Mi padre siempre tenía una palabra o, mejor, una
lacónica expresión para significar la hora del fracaso o del revés. “Los
imponderables” decía… y dejaba a la deriva su enunciado cabalgando sobre el
aire, como albergando la esperanza de que su barca alcanzara puerto de escucha.
Cuando siendo un niño (e, incluso, en mi
adolescencia) le escuchaba esa expresión, me parecía estar plantado ante el
título de un intrincado teorema del misterio.
Hombre organizado y metódico, amén de ganado para
la laboriosidad, ello no le indujo a marginar su sencillez y, menos aún, su
cuota de candor originario, pues la llama del corazón -para bien o para mal-
fue siempre luz orientadora de sus pasos.
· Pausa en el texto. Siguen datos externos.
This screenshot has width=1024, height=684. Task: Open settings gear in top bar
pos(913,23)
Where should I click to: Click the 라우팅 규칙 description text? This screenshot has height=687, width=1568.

A lo largo de los años con los que la gracia nos
donó de afectiva convivencia me tocó sospechar, algunas veces, que mi padre
había sufrido algún percance, dado que en tales ocasiones su temperamento se
volvía taciturno, perdía locuacidad. Pues no había intenciones en él de
compartir cargas pesadas.
Pero ese sucinto giro lingüístico para demarcar la
derrota era, generalmente, proferido en su intención de señalar yerros humanos;
quiero decir, que salía a flote por develar bajezas de temperamento, antes que
para señalar los golpes del azar, de la causalidad o de la providencia. Acaso
el karma no estuviera contemplado en su enunciado, aunque no excluido.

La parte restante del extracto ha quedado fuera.